É bem possível que Hitler não aprove esta crônica. Darwin também pode se sentir incomodado, mas esse eu entendo. Cronista escreve para provocar, não para agradar gregos e troianos. Imaginem que vou perder o sono por Hitler ou Darwin.
Apenas perco o sono por alguém a quem amo, por exemplo meu filho. Perco o sono e às vezes meu tempo (se é que o tempo com filho pode ser perdido) vendo filmes fora da minha lista. Por meu filho, fui ver Frozen, crônica da semana passada. Também por ele, fui ver “Caminhando com os Dinossauros”.
Praticamente “obrigado” a ver esses filmes, sob pena de “cadeira do pensamento”, tento assisti-los com olhos de cronista. Cato metáforas, metonímias, hipérboles, e outros palavrões subliminares.
“Caminhando com os dinossauros” resgata algumas máximas humanas e pouco científicas. Tão humanas que estão nas histórias infantis desde sempre. Por exemplo, “O Patinho Feio”, de Andersen.
Patchi é um frágil filhote de paquirinossauro. O menor da ninhada, raquítico, com cor de icterícia. Para completar a desgraça, foi atacado por um predador na infância. Salvo, antes de virar comida, restou-lhe a cicatriz da sobrevivência: um buraco no leque, ou orelha atrás da cabeça. Com esse perfil, só podia mesmo sofrer bullying, perder o grande amor e , ainda, ser preterido pelo irmão fortão na liderança da manada. Tudo conforme o destino.
Num momento da história, sua estrela brilha, e ele ressurge para a ovação pública. A primeira tentativa é usar a inteligência: salva a manada da morte num lago gelado. Final desastroso. O irmão se sentiu desafiado, deixou-o novamente para papinha dos predadores. Quando estava quase se entregando à morte, Patchi encontra uma força íntima, e se salva. Tendo sobrevivido ao rito de quase-morte, está pronto para a glória, diriam alguns pastores. Na segunda tentativa, a manada se dirige para uma emboscada dos terríveis tiranossauros. E sabe qual foi o golpe secreto do Patchi, o Davi dos paquirinossauros? Utilizar aquele defeito, o buraco na cabeça, para prender ali uma pata dianteira do inimigo (olhe uma foto no Google e vai ver que o tiranossauro tinha uma patinha menor na frente), dar um giro rápido, e quebrá-la. O tirano Golias cai como uma casa infestada de cupins. Com seu líder ferido, Tiranossauros fogem acovardados.
Resultado disso? Patchi se torna o líder do grupo, reconquista o amor da vida, e segue feliz para sempre.
Pensando nesse “defeito” que salva, me lembrei de alguns exemplos humanos famosos.
John Nash,matemático norte-americano e criador do ‘Equilíbro de Nash’, foi diagnosticando, em 1959, com esquizofrenia paranóide. Em 1994, ganhou o Prêmio Nobel de Economia. O filme ‘Uma mente brilhante’ retrata sua história de vida.
Stephen Hawking, um dos cientistas mais admiráveis destes tempos, foi diagnosticado com esclerose aos 21 anos.

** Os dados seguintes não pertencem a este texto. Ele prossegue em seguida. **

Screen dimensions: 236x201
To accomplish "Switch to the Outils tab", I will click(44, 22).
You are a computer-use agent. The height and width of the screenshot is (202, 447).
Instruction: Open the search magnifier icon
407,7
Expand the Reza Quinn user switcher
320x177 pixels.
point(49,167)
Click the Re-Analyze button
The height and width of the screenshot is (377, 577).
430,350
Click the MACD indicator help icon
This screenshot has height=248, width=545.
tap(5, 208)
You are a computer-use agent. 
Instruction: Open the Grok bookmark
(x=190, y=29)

Oprah Winfrey nasceu em uma família desestruturada: os pais eram separados e pobres. Sofreu com abusos psicológicos e físicos, até mesmo sexuais.

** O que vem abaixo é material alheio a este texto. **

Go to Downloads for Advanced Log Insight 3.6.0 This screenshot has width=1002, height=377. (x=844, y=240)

Louis Braille tinha apenas três anos quando um acidente na oficina de seu pai o deixou cego. Foi internado no Instituto de Cegos de Paris e começou a se incomodar com a limitação dos deficientes visuais. As dificuldades fizeram com que ele desenvolvesse um alfabeto feito com pontinhos em relevo.
Albert Einstein, conhecido pela famosa teoria da relatividade, era tímido, retraído e tinha dificuldades na fala e no aprendizado quando criança.
Exemplos nacionais: Rui Barbosa tinha complexo por ser baixinho; Machado de Assis era gago, saúde frágil e epilético; João Chagas Leite, compositor e violista gaúcho, foi vítima da Talidomida afetando sua mão direita.
Se em boa parte da natureza, Darwin tem razão, quando explica que os melhores sobrevivem, com relação aos humanos, nem sempre a teoria da evolução se aplica. Devemos aos “defeitos”, físicos ou genéticos, muitas das conquistas da humanidade nas ciências, na arte, na música. Darwin, que me permita um aparte; Hitler, que use a página desta crônica para fazer fogo.